Repeat word for word the lines starting at the one with "Instruction: Open 松田駿太's avatar in main post" and ending at the final line of the material, both ends included; omit pictures.
━━ GIVEN DATA
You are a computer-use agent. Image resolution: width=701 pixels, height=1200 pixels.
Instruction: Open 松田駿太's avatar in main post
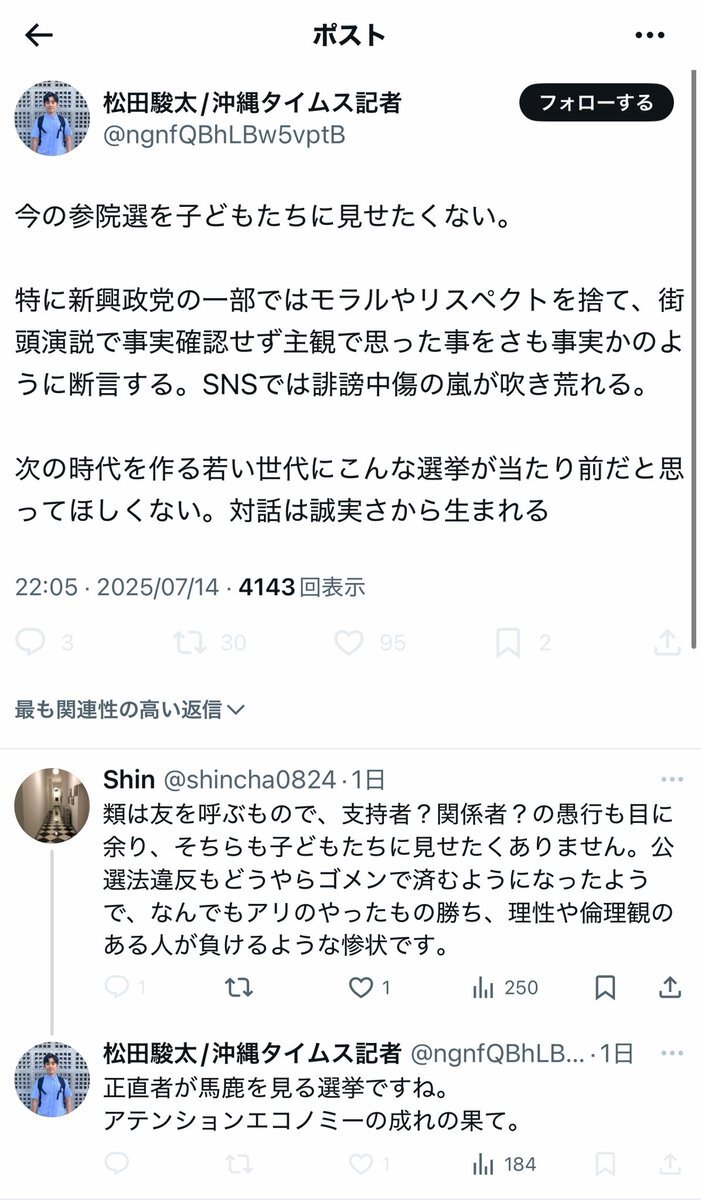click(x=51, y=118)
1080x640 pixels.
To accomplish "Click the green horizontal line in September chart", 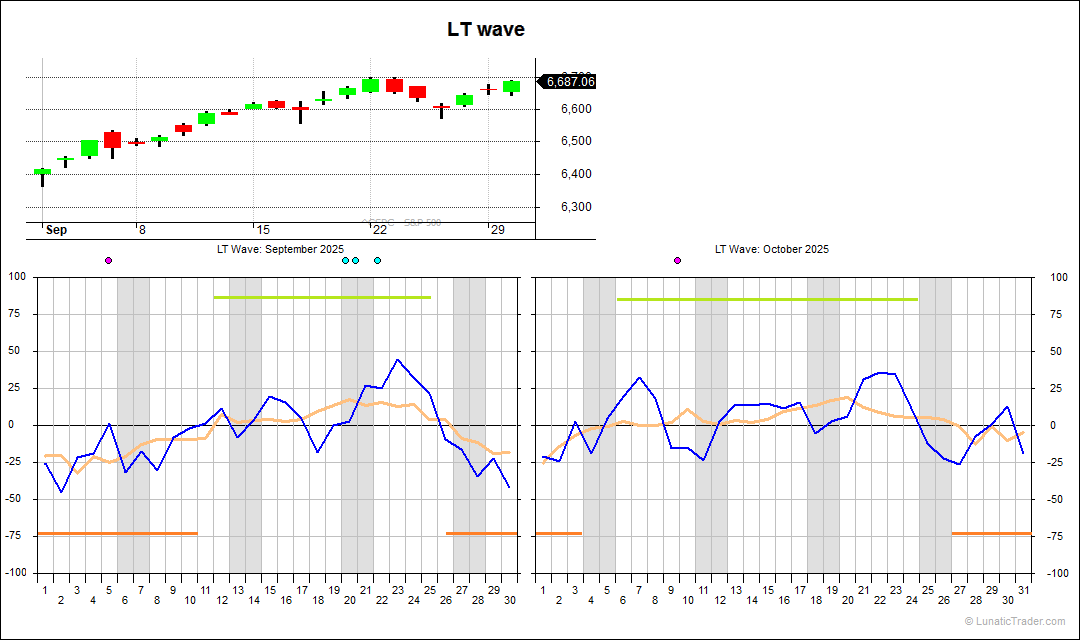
━━━━
[REPLY TO THE EXERCISE]:
Instruction: Open 松田駿太's avatar in main post
click(x=51, y=118)
1080x640 pixels.
To accomplish "Click the green horizontal line in September chart", 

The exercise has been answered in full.